(Material to process Opens)

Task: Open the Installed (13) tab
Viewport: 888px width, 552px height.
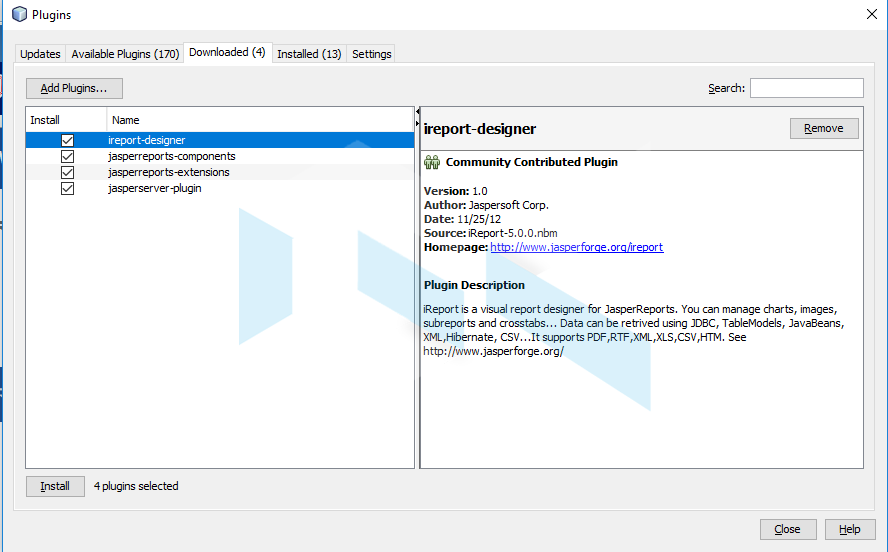Action: [x=309, y=54]
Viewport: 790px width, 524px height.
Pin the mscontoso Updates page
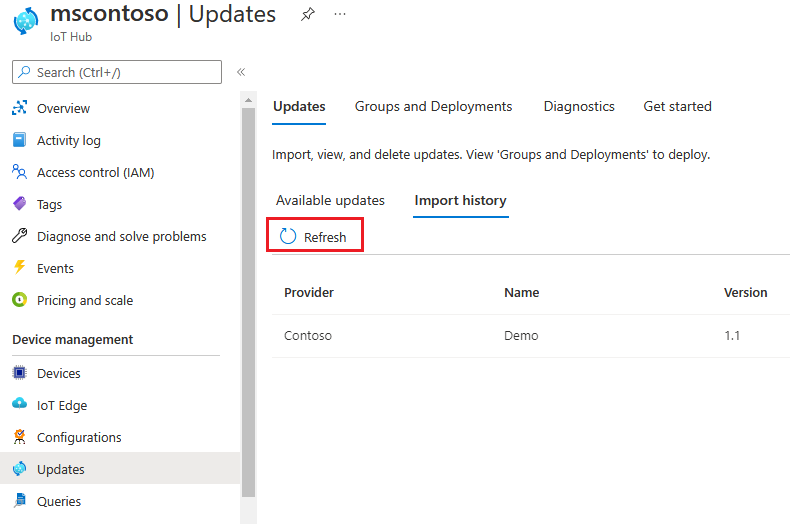pyautogui.click(x=308, y=15)
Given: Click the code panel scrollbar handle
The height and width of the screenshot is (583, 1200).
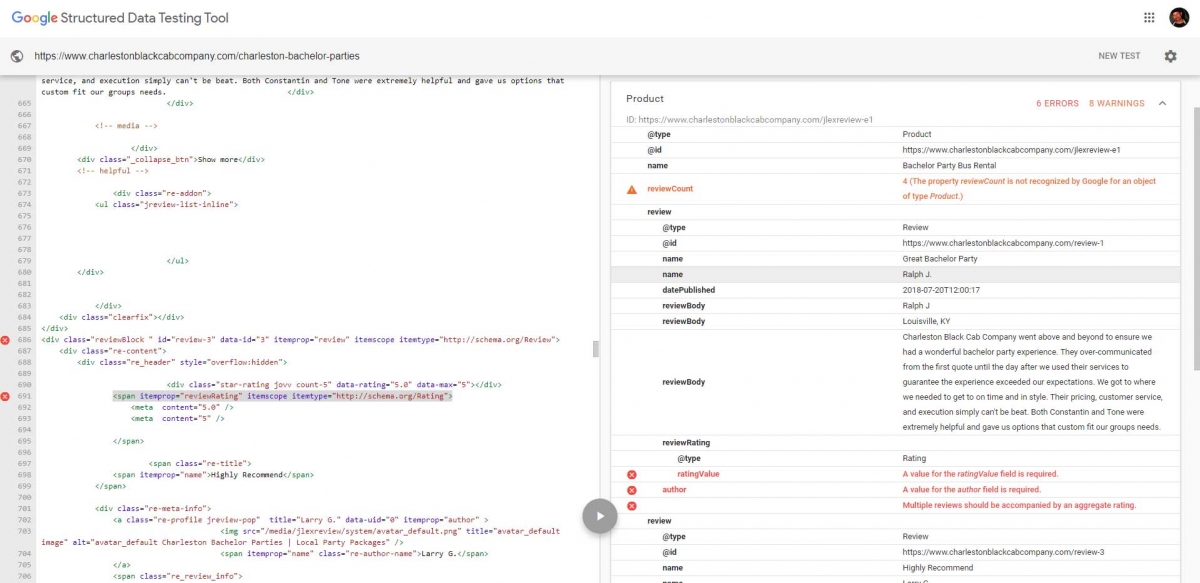Looking at the screenshot, I should pos(597,348).
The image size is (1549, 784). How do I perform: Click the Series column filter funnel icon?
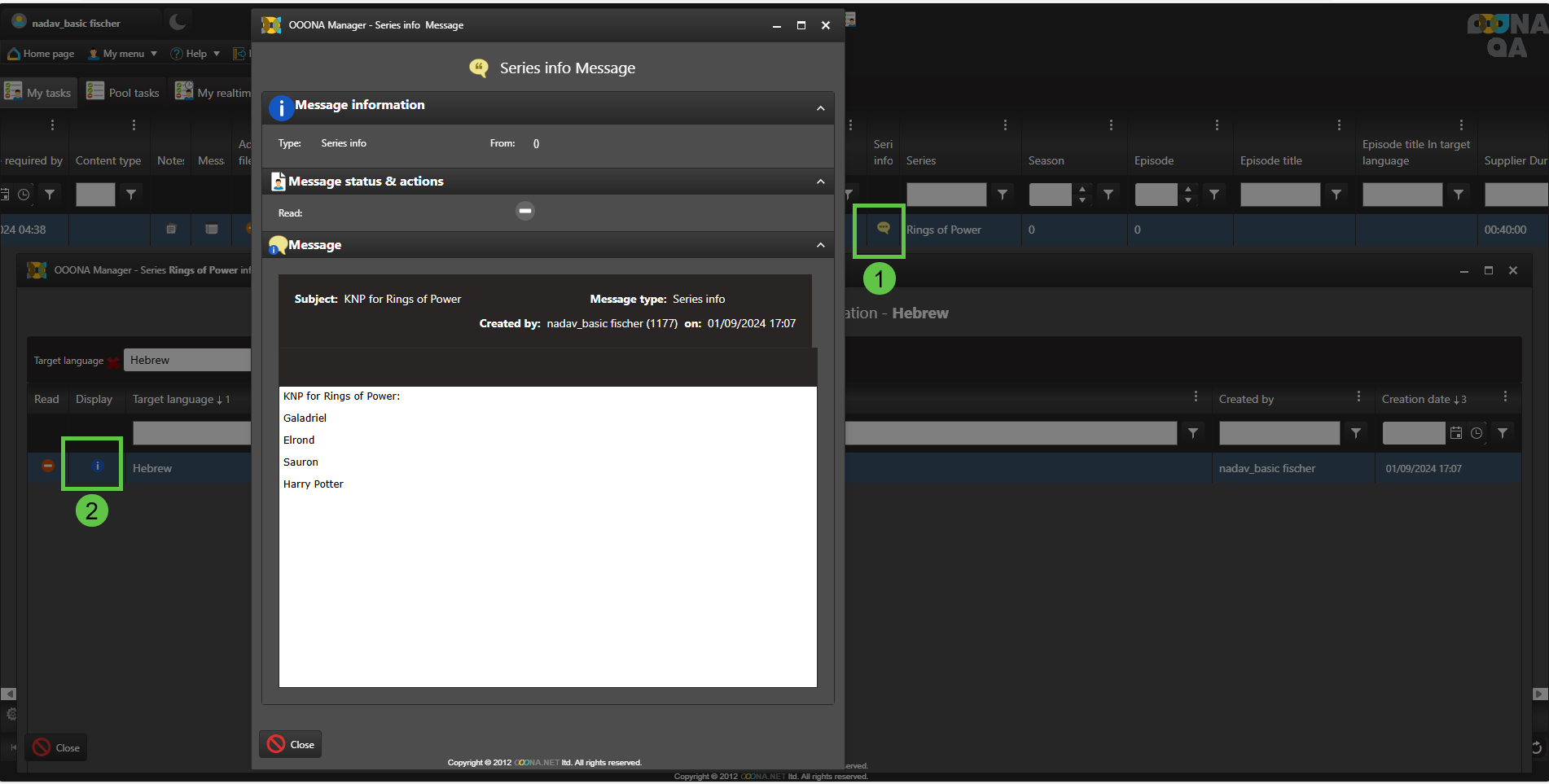click(x=1003, y=195)
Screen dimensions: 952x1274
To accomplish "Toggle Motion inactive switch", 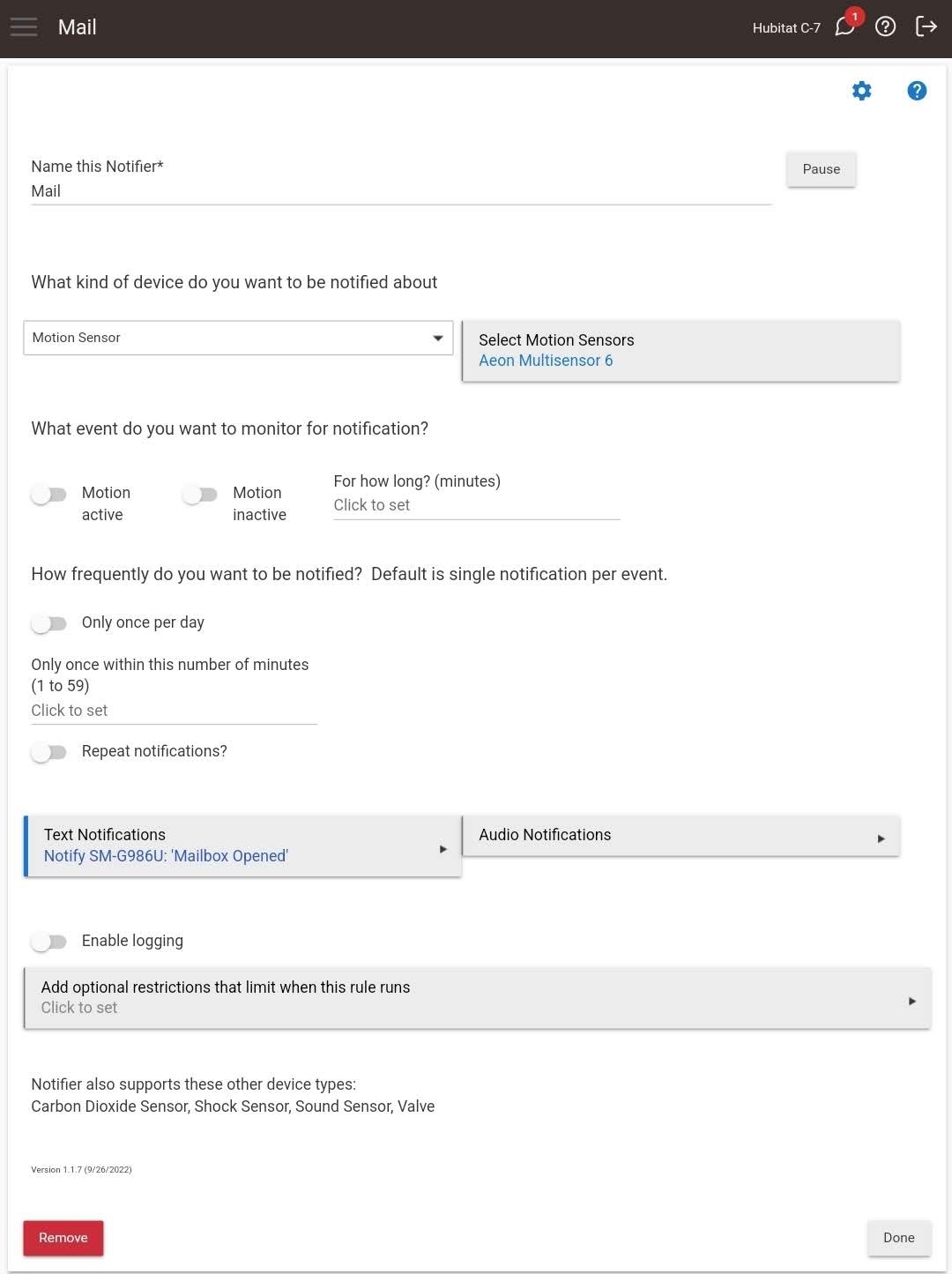I will pos(199,495).
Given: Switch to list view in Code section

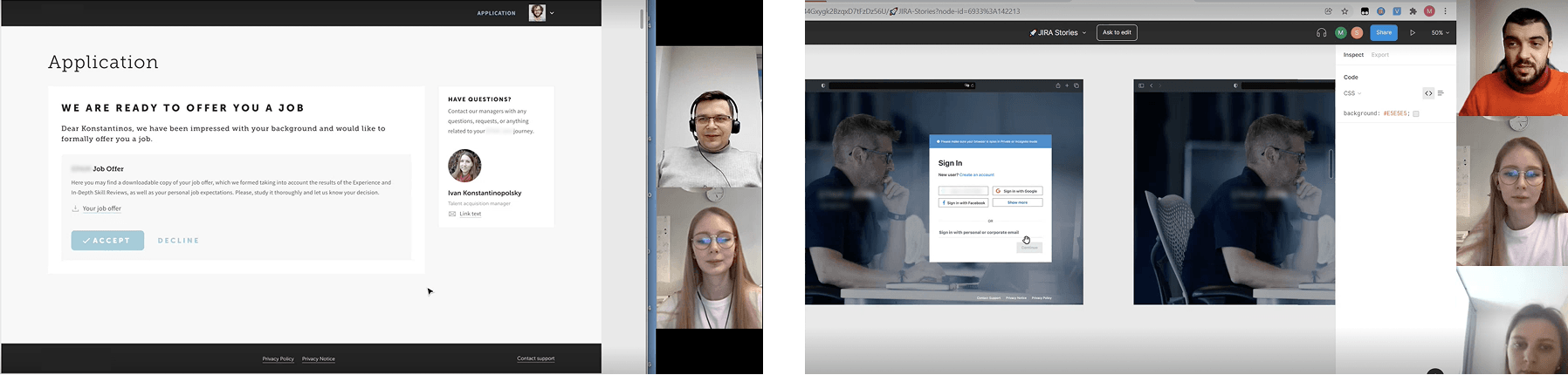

(Material to process Closes)

→ Problem statement
One number should be returned: how many lines in the records contain the word "Given".

→ Worked solution
2